## What the task asks
Write out again only the lines between the one with "Given: Click the number 4 step indicator" and the end of the records below, both ends counted, and don't include the pictures.

## Stored data
==================================================
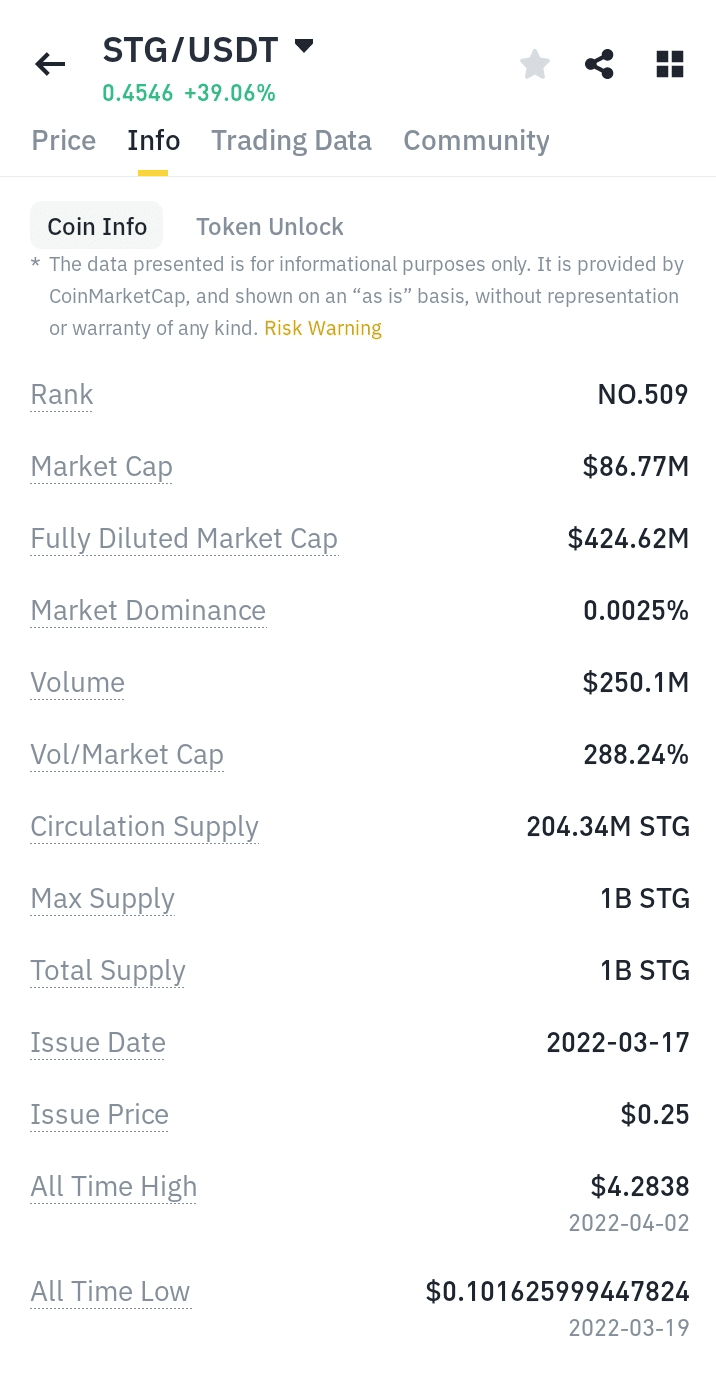Open the Trading Data tab
This screenshot has height=1376, width=716.
291,140
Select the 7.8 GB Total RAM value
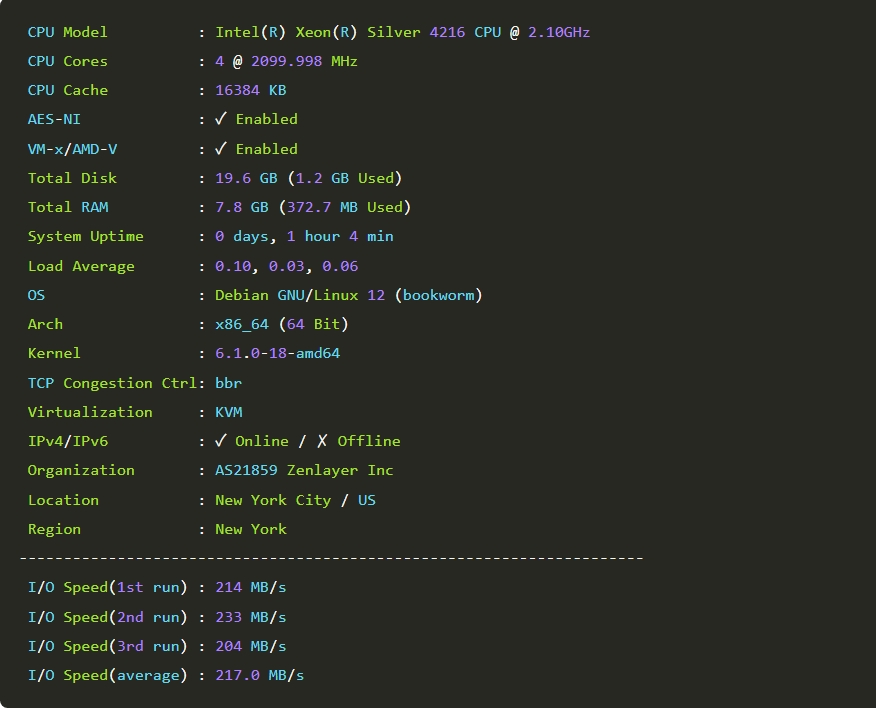The width and height of the screenshot is (876, 709). point(241,207)
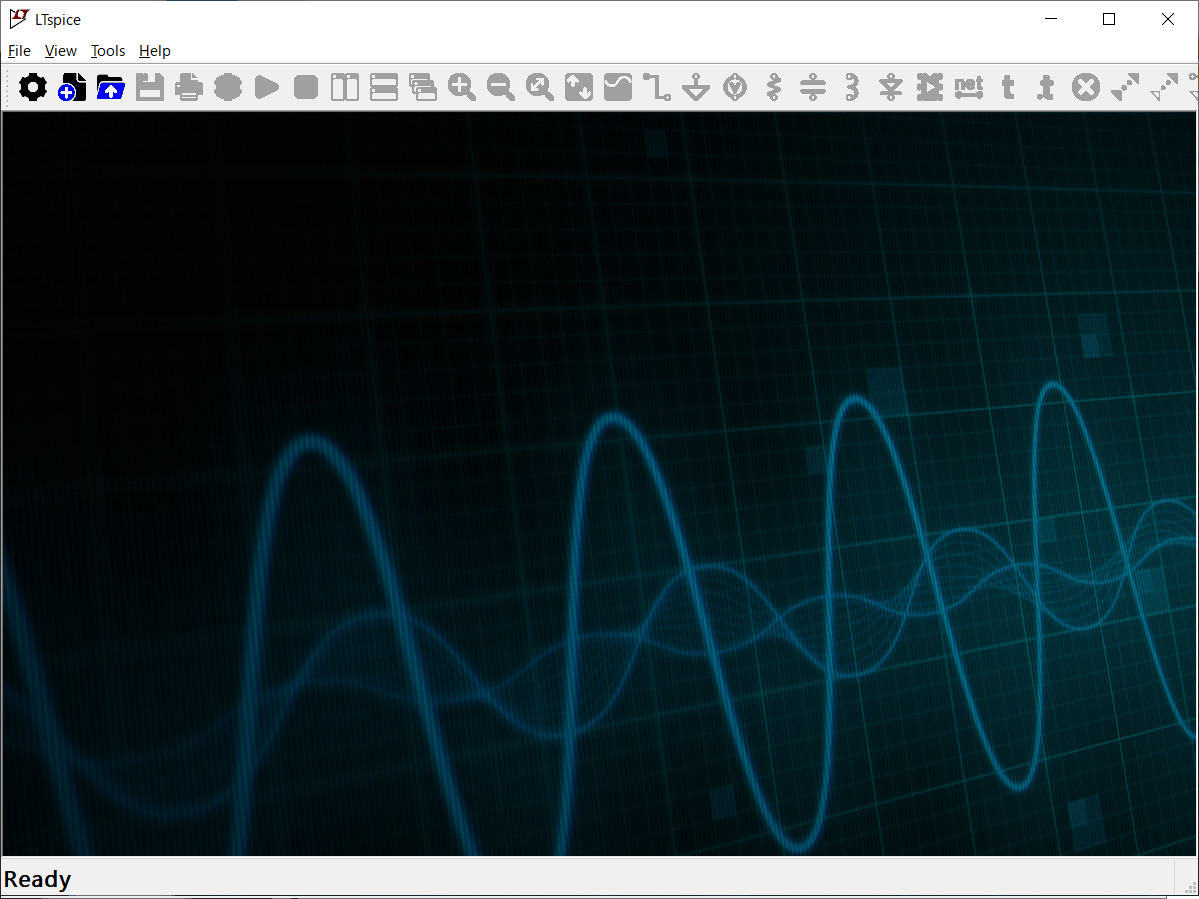The width and height of the screenshot is (1199, 899).
Task: Open the View menu
Action: 61,51
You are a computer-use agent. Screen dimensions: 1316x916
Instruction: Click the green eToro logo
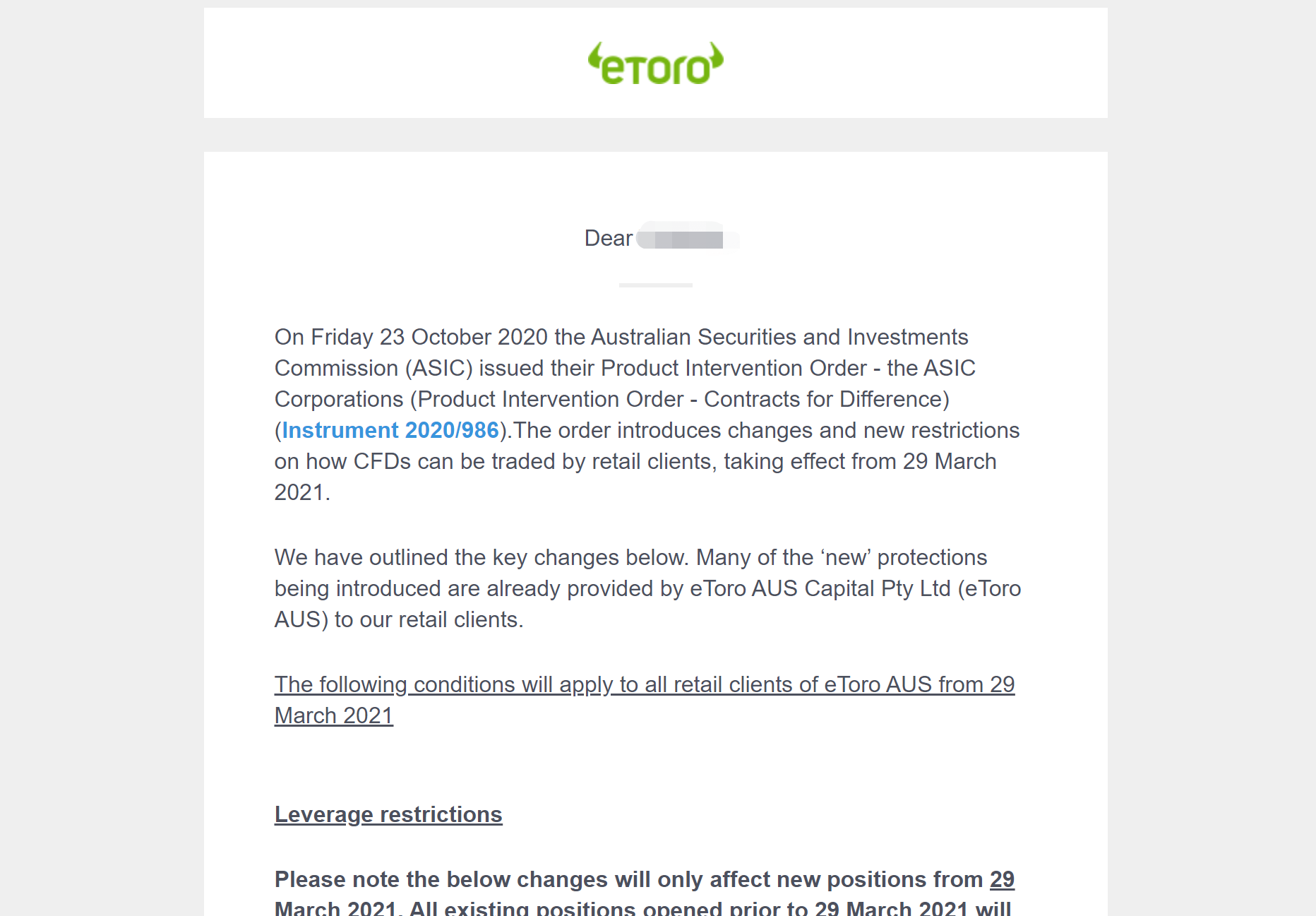coord(656,64)
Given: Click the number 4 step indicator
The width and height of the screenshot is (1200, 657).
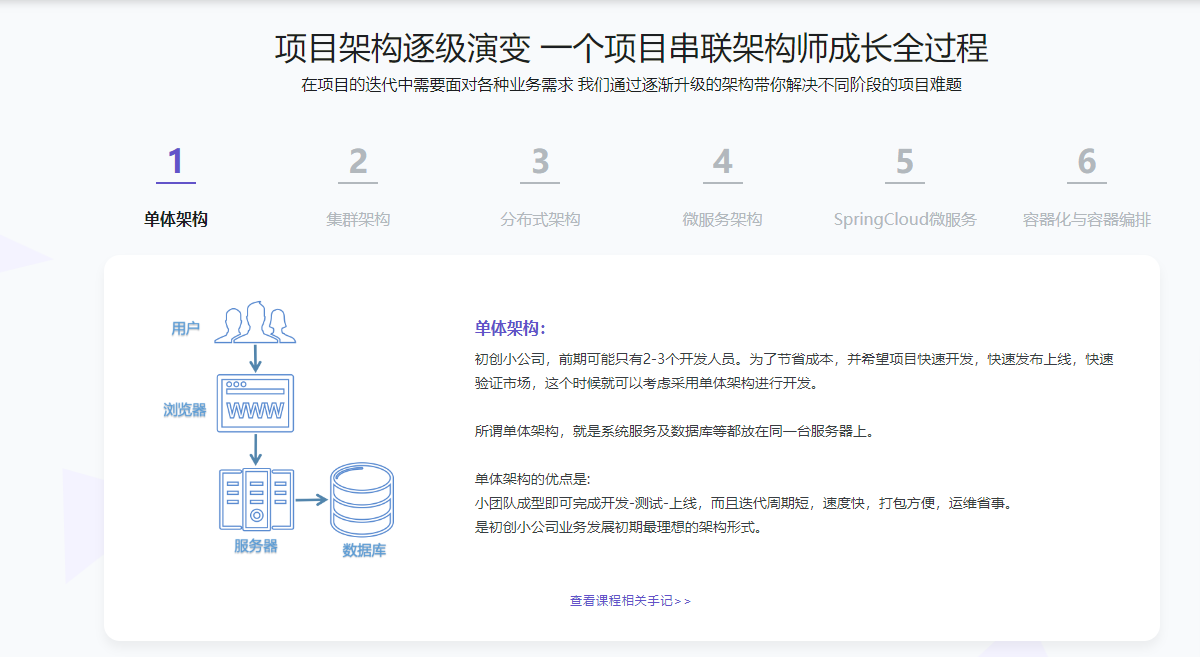Looking at the screenshot, I should tap(722, 162).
==================================================
## Written solution
Given: Click the number 4 step indicator
The width and height of the screenshot is (1200, 657).
Looking at the screenshot, I should tap(722, 162).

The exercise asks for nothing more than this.